Dix-sept jours après sa libération, Shelson Sanon a pris la parole dans la presse afin d’expliquer sa position et les circonstances qui ont entouré son parcours et les événements récents. Dans son intervention, il a souligné la signification symbolique du nombre 17, qu’il considère comme un chiffre de perfection. Il a également rappelé que c’est un 17 que le Père de la Nation haïtienne, l’empereur Jean-Jacques Dessalines, a été assassiné, ce qui, selon lui, donne à ce chiffre une portée historique et symbolique importante dans l’histoire d’Haïti.
Au cours de son intervention, Shelson Sanon a affirmé que le système en place aurait comploté contre lui. Selon ses déclarations, plusieurs personnes qui prétendent travailler pour le bien du pays auraient participé à ce complot. Il a notamment évoqué l’implication présumée du directeur général de la Police nationale d’Haïti, Normil Rameau, qu’il accuse d’avoir collaboré avec d’autres acteurs afin de lui faire subir des injustices et de lui nuire.
Shelson Sanon a également expliqué que, dans sa lutte, il s’était entouré de personnes qui se présentaient comme des révolutionnaires et qui affirmaient vouloir se battre pour le changement en Haïti. Toutefois, il a déclaré avoir découvert que certains de ces individus poursuivaient en réalité d’autres intérêts et d’autres objectifs, différents de ceux qu’ils affichaient publiquement.

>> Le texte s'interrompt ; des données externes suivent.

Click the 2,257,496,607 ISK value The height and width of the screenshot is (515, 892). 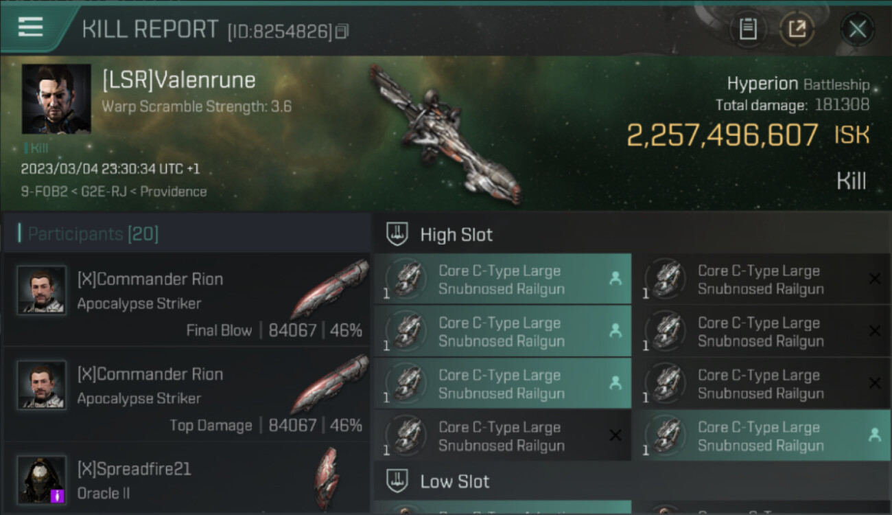pyautogui.click(x=722, y=135)
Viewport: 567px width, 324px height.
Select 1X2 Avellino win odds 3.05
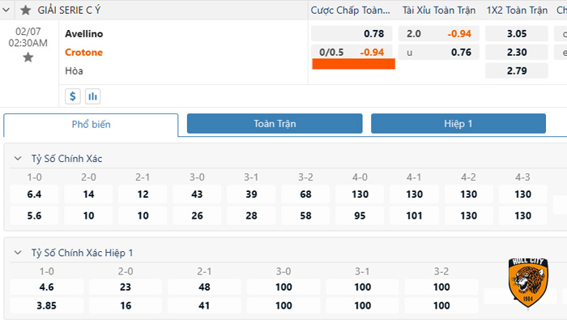click(x=516, y=34)
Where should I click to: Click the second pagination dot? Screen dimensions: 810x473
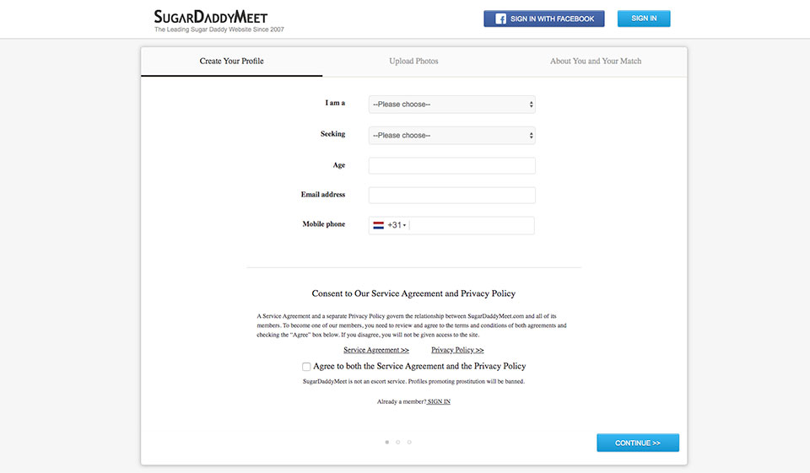(x=398, y=442)
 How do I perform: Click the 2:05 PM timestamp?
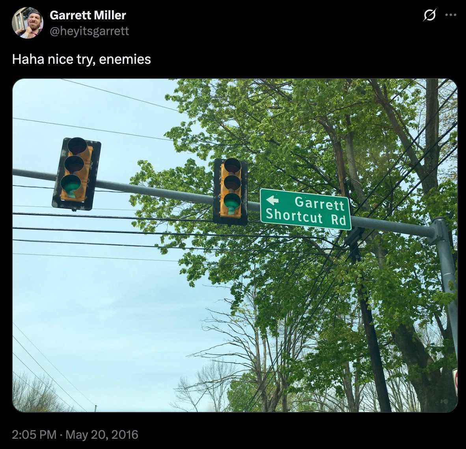tap(34, 434)
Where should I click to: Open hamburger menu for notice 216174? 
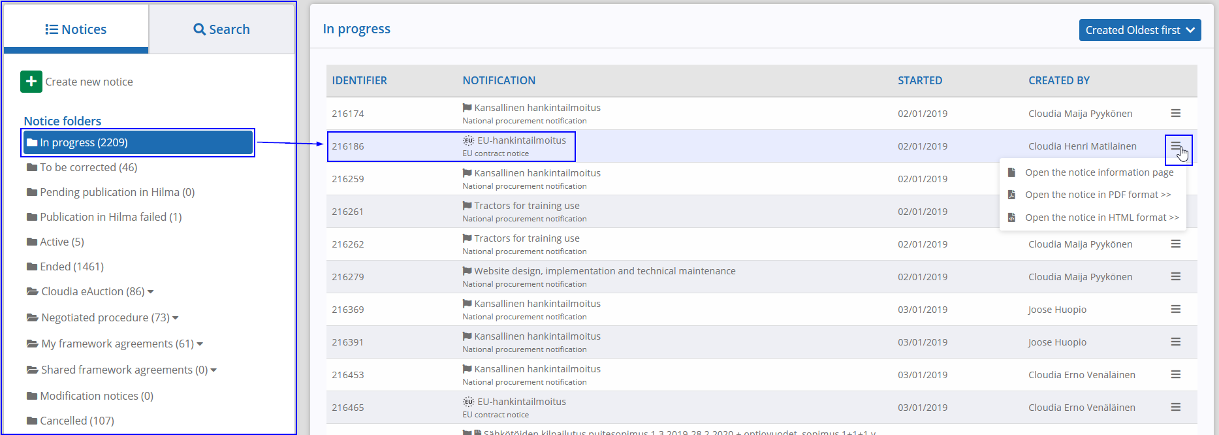click(x=1175, y=114)
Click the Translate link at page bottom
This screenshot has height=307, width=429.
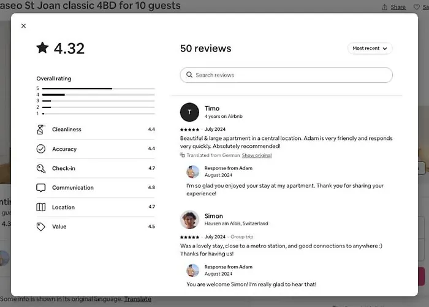coord(138,299)
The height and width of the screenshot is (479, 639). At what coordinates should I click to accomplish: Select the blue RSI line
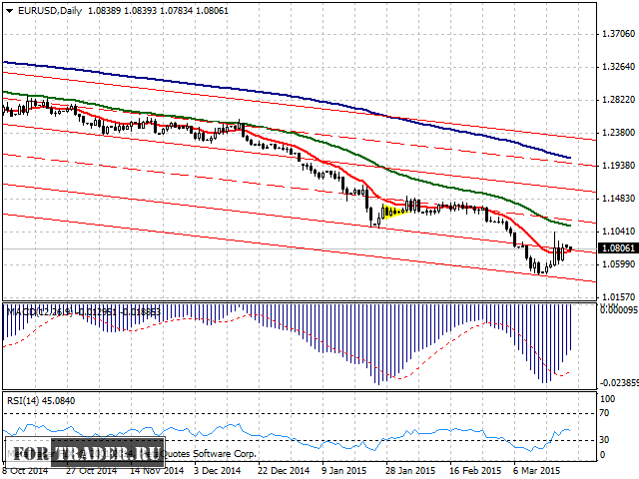point(300,434)
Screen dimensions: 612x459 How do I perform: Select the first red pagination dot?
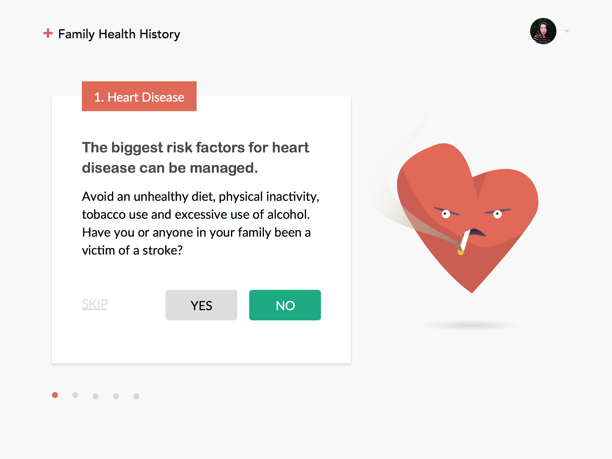55,395
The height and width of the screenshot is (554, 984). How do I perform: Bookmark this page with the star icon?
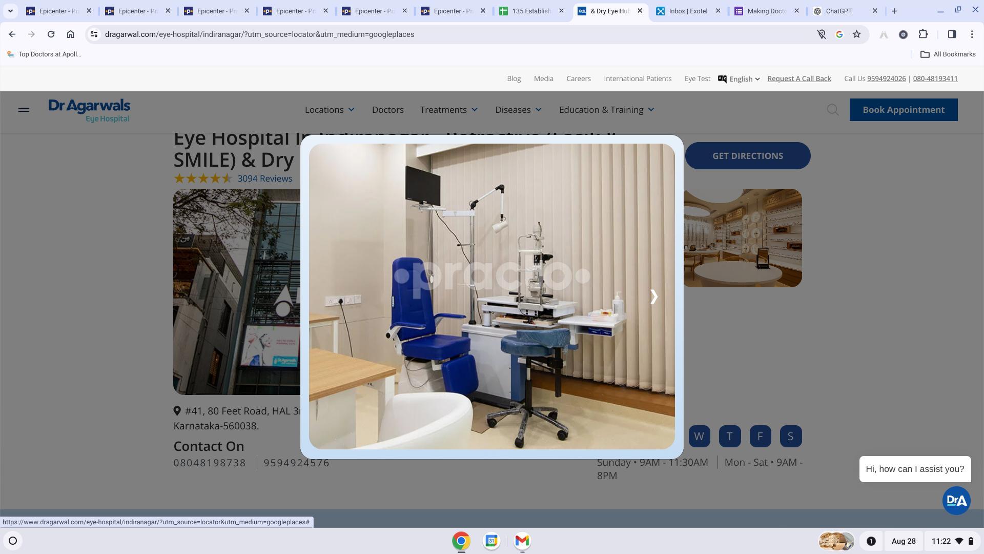[856, 34]
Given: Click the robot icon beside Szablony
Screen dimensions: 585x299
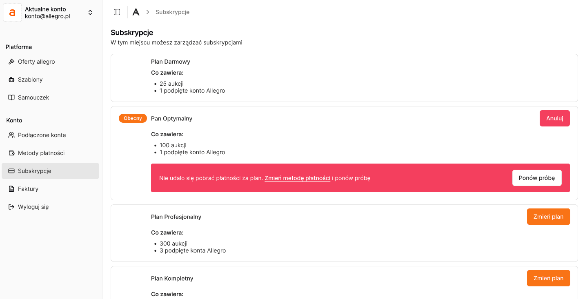Looking at the screenshot, I should (11, 80).
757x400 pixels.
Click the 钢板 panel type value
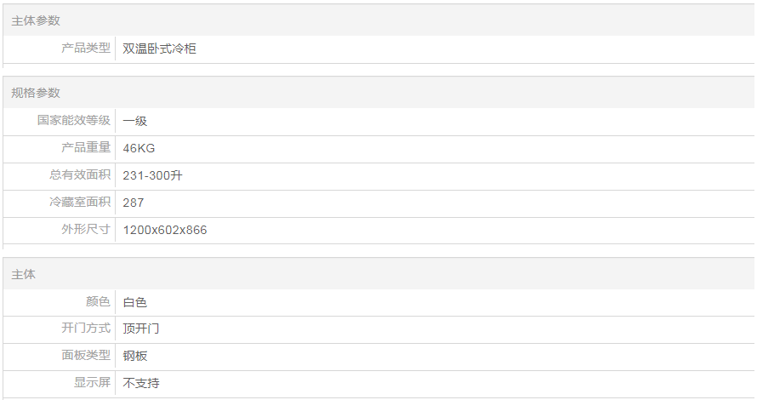(134, 356)
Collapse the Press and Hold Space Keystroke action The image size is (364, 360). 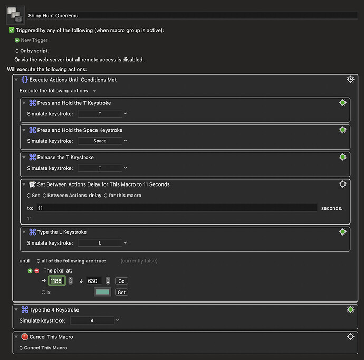coord(24,130)
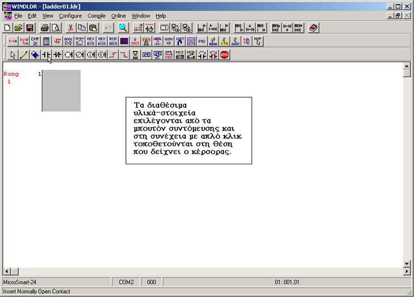Open the Compile menu
414x297 pixels.
pos(96,16)
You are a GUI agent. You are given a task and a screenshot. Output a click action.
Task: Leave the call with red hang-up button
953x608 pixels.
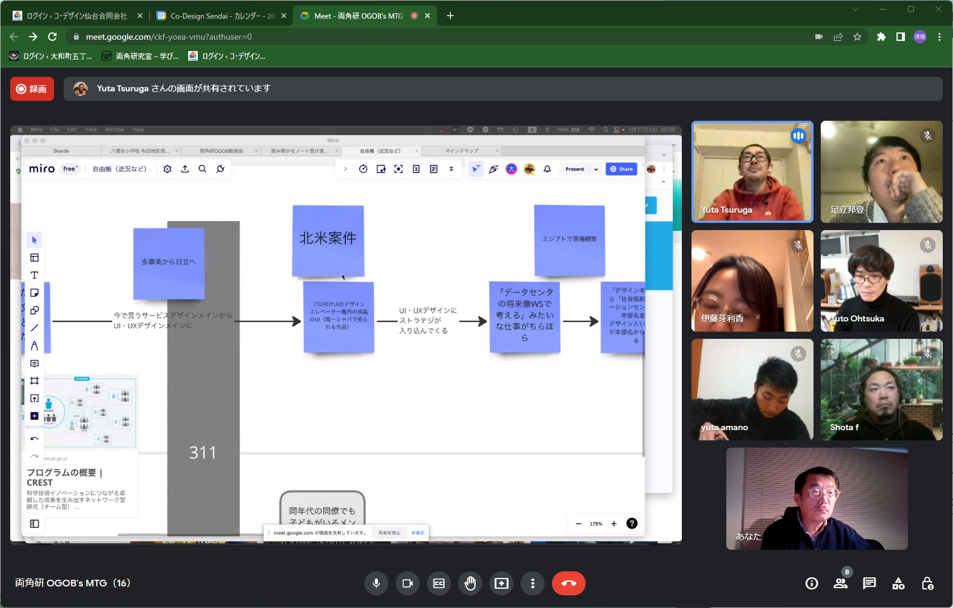(568, 583)
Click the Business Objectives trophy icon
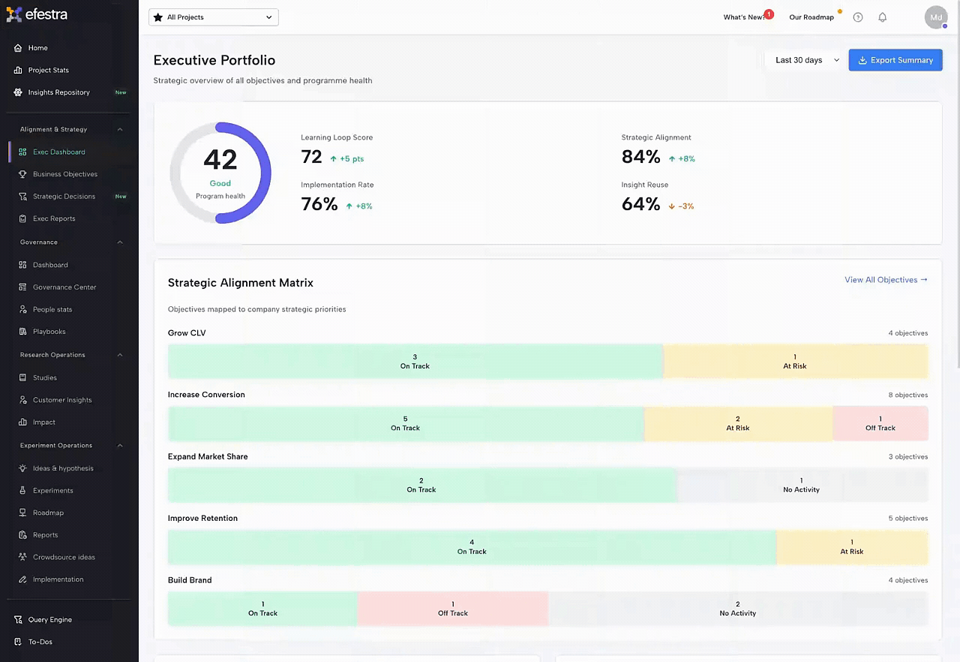 pyautogui.click(x=23, y=174)
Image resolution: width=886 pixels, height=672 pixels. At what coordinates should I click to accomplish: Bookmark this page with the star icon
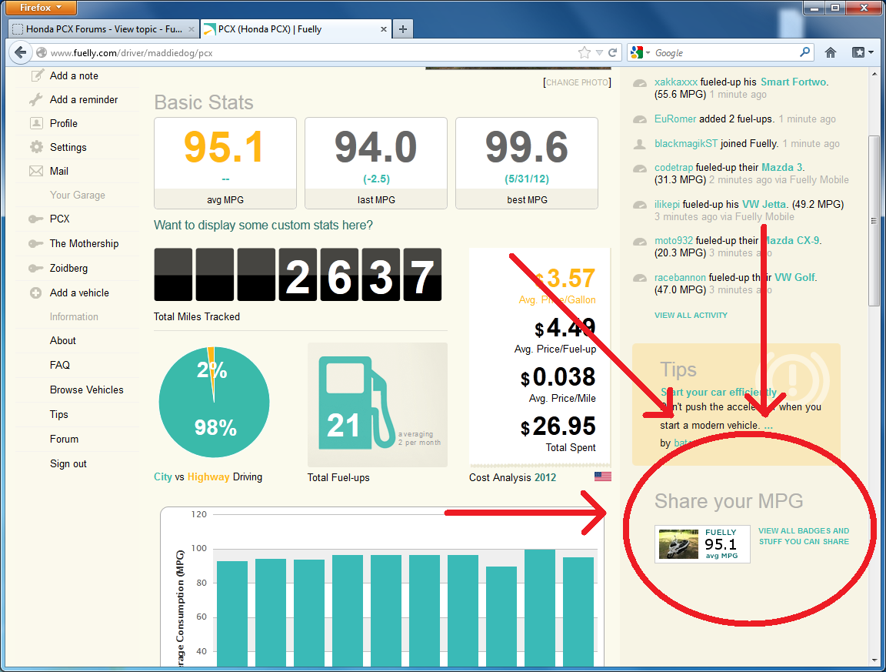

Face à cette situation, il affirme avoir choisi de s’engager aux côtés de l’ancien sénateur de la Grand’Anse, Guy Philippe. Selon Shelson Sanon, leur objectif était de mener une révolution visant à transformer le pays et à mettre fin au système qu’il qualifie de « système de pression et d’exploitation », un système qu’il accuse d’appauvrir la population et d’empêcher le développement d’Haïti.

Dans son discours, il a insisté sur le fait que cette révolution devait être menée dans l’intérêt du peuple haïtien et dans le but d’apporter le bien-être, la justice et une meilleure gouvernance pour le pays. Il a expliqué que son engagement dans cette lutte reposait sur la conviction que le peuple haïtien mérite un avenir meilleur et un État qui fonctionne réellement au service de la population.
Shelson Sanon a également rappelé les moments où il dénonçait publiquement les crimes et l’insécurité qui frappent le pays. À plusieurs reprises, il avait lancé des slogans tels que « À bas les criminels, à bas les assassins », en référence notamment aux personnes impliquées dans l’assassinat de l’ancien président Jovenel Moïse, un événement qui a profondément marqué la vie politique et sociale d’Haïti.
Enfin, Shelson Sanon a évoqué une décision importante qu’il dit avoir prise le 29 octobre, date à laquelle il aurait choisi de remettre sa démission à l’ancien ministre des Travaux publics, Joaseis Nader. Cette décision, selon lui, s’inscrivait dans un contexte politique complexe et dans un climat de tensions et de désaccords avec certaines autorités.
À travers cette prise de parole dans la presse, Shelson Sanon affirme vouloir clarifier sa position, dénoncer ce qu’il considère comme des injustices et expliquer les raisons de ses choix politiques et de son engagement dans ce qu’il décrit comme une lutte pour la transformation du système en Haïti et pour l’avenir du peuple haïtien.